▶ **Exercise**
Can you turn the lines in the entries below into a Markdown table with the columns Row and Line, starting with the line that contains "The width and" and going on through the line that contains "Action: click(x=83, y=815)"? Skip blank lines and leave the pictures out.

▶ **Supplied records**
▬▬▬▬▬▬▬▬▬▬
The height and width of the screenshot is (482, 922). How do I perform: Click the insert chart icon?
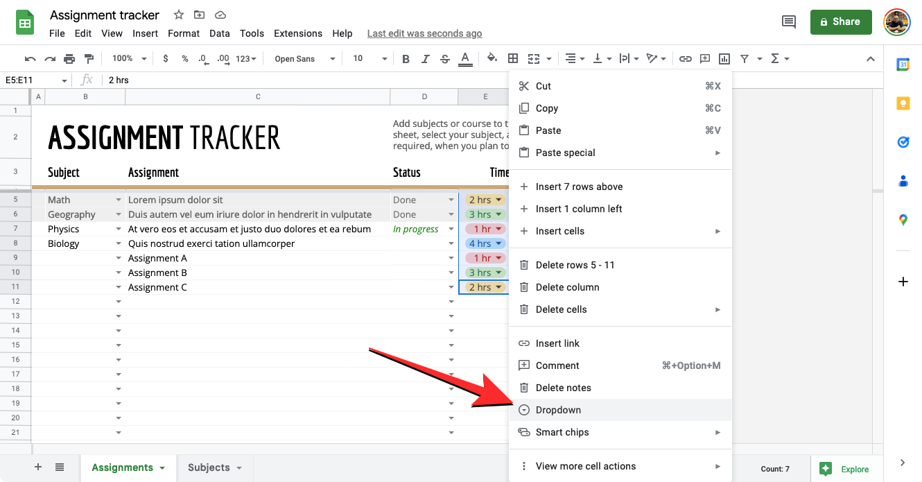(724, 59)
▬▬▬▬▬▬▬▬▬▬
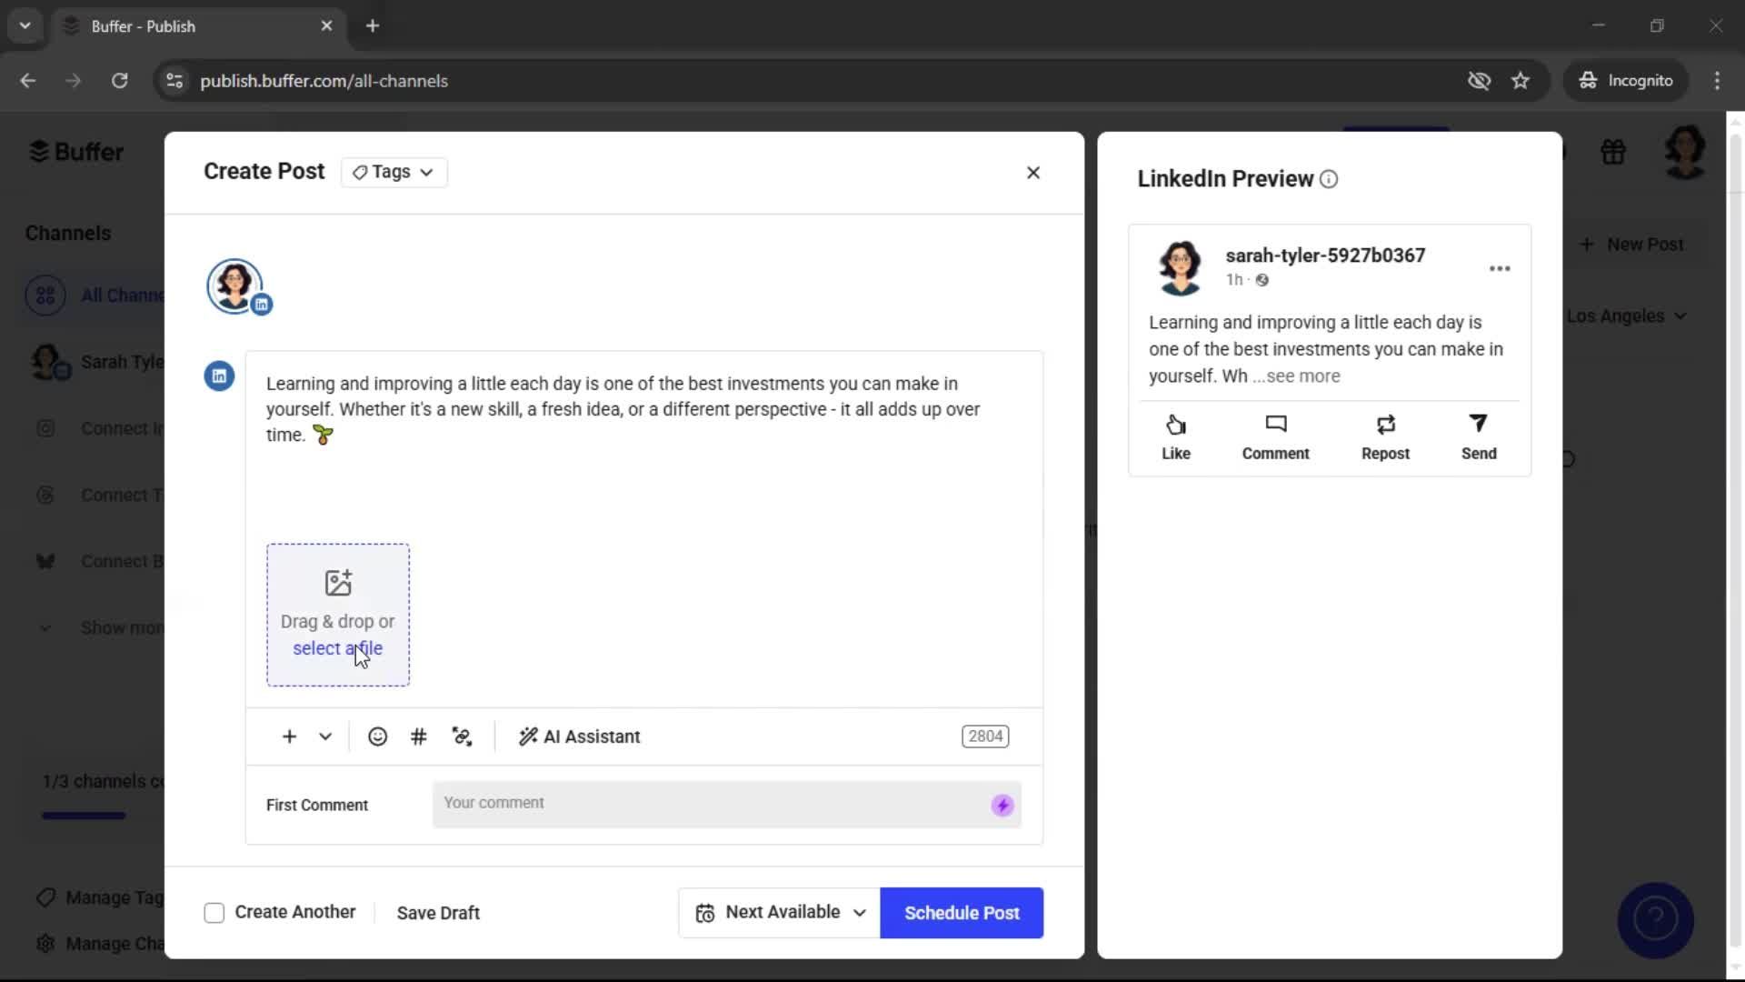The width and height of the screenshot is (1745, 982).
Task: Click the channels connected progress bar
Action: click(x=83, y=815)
▬▬▬▬▬▬▬▬▬▬
▶ **Full solution**
| Row | Line |
|---|---|
| 1 | The width and height of the screenshot is (1745, 982). |
| 2 | Task: Click the channels connected progress bar |
| 3 | Action: click(x=83, y=815) |